The appellate court has determined that a weapon is not im*850mediately accessible when it is located under a car’s hood (People v. Cook (1977), 46 Ill. App. 3d 511), locked in a car’s trunk (People v. Reed (1979), 72 Ill. App. 3d 405), or locked in a storage box of a truck (People v. Staples (1980), 88 Ill. App. 3d 400). Other appellate decisions, however, have held that even though a weapon was located under the front seat of a car, it was not immediately accessible where the defendant was very stout and the car was very small and compact. (See People v. Liss (1950), 406 Ill. 419; People v. Adams (1962), 73 Ill. App. 2d 1.) In our opinion, the case which most closely parallels the factual situation present here is People v. Johnson (1977), 49 Ill. App. 3d 567.

In Johnson, the defendant was a passenger in a car which was stopped by the police for speeding. As one of the officers approached the vehicle, he noticed a pistol in a holster on the rear seat of the car which belonged to the defendant. (Johnson, 49 Ill. App. 3d at 568.) In affirming the defendant’s conviction for unlawful use of weapons, the court noted that it would have been very easy for the defendant to reach into the backseat to pick up the pistol if he so desired. Johnson, 49 Ill. App. 3d at 569.

Like the defendant in Johnson, defendant here could have easily retrieved his handgun from the rear seat of his car.
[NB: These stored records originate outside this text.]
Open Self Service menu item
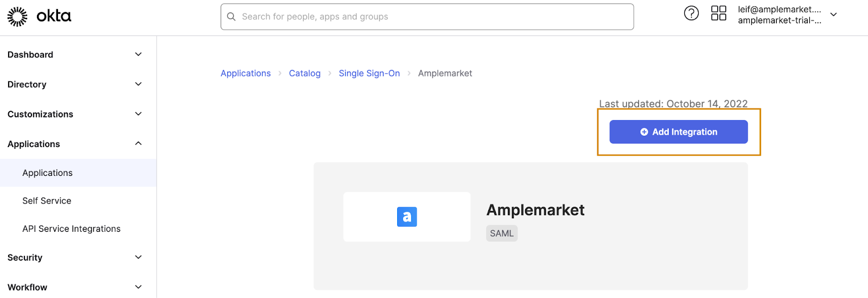point(47,201)
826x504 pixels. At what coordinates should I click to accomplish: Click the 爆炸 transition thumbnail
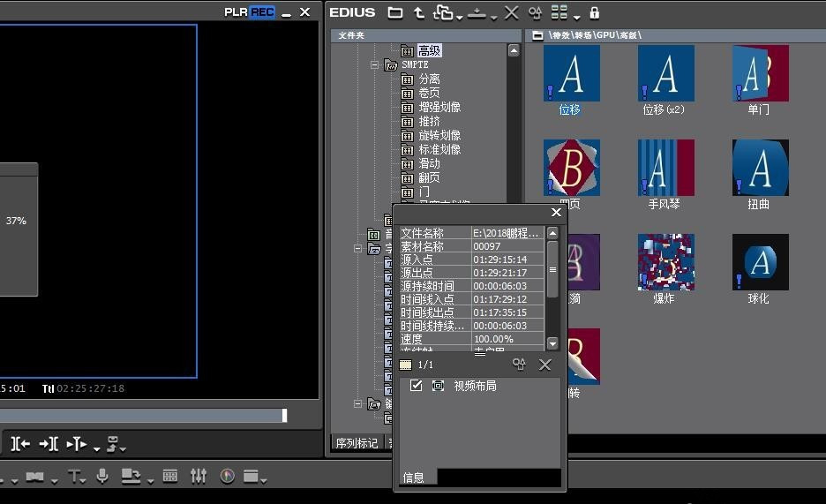(665, 262)
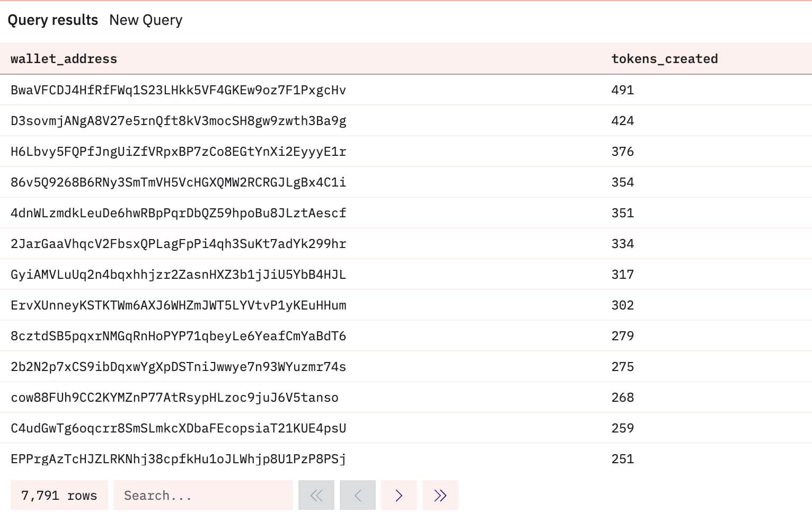Click the 7,791 rows count label
Screen dimensions: 812x512
[x=59, y=496]
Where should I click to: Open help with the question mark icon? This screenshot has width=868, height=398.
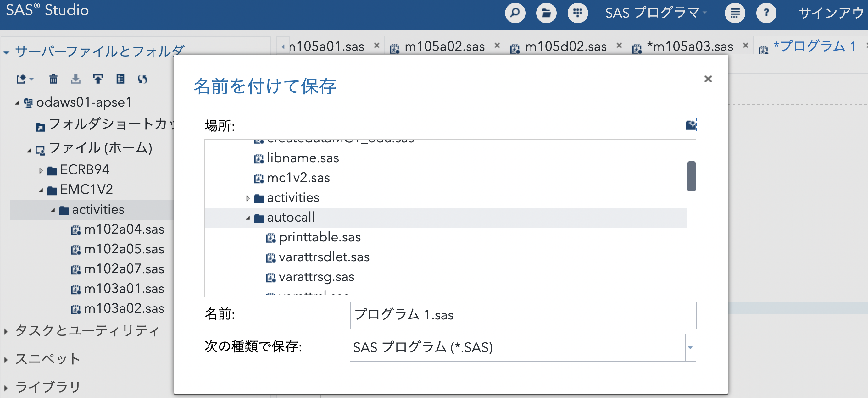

The only deterrent which prevented defendant from retrieving the gun was the athletic bag’s zipper. While it might have been somewhat more difficult for defendant to access the handgun when driving, we do not consider such difficulty so great to entitle defendant to a section 24 — 2(bX4) exemption. More importantly, if defendant had stopped his car, he could have immediately accessed his handgun. To access the gun, defendant did not have to leave the driver’s seat of his car or penetrate a locked compartment.

Furthermore, we fail to discern the significance of the fact that the police pried open his glove compartment to retrieve the gun. Defendant admitted that while he was driving to target practice, the gun was located in an athletic bag on the backseat of his car. Where defendant placed the gun subsequent to the accident is irrelevant. We conclude that defendant failed to prove that he was entitled to a section 24— 2(b)(4) exemption by a preponderance of the evidence, and we affirm defendant’s convictions.

The judgment of the circuit court of Lake County is affirmed.

Affirmed.

UNVERZAGT, P.J., and DUNN, J., concur.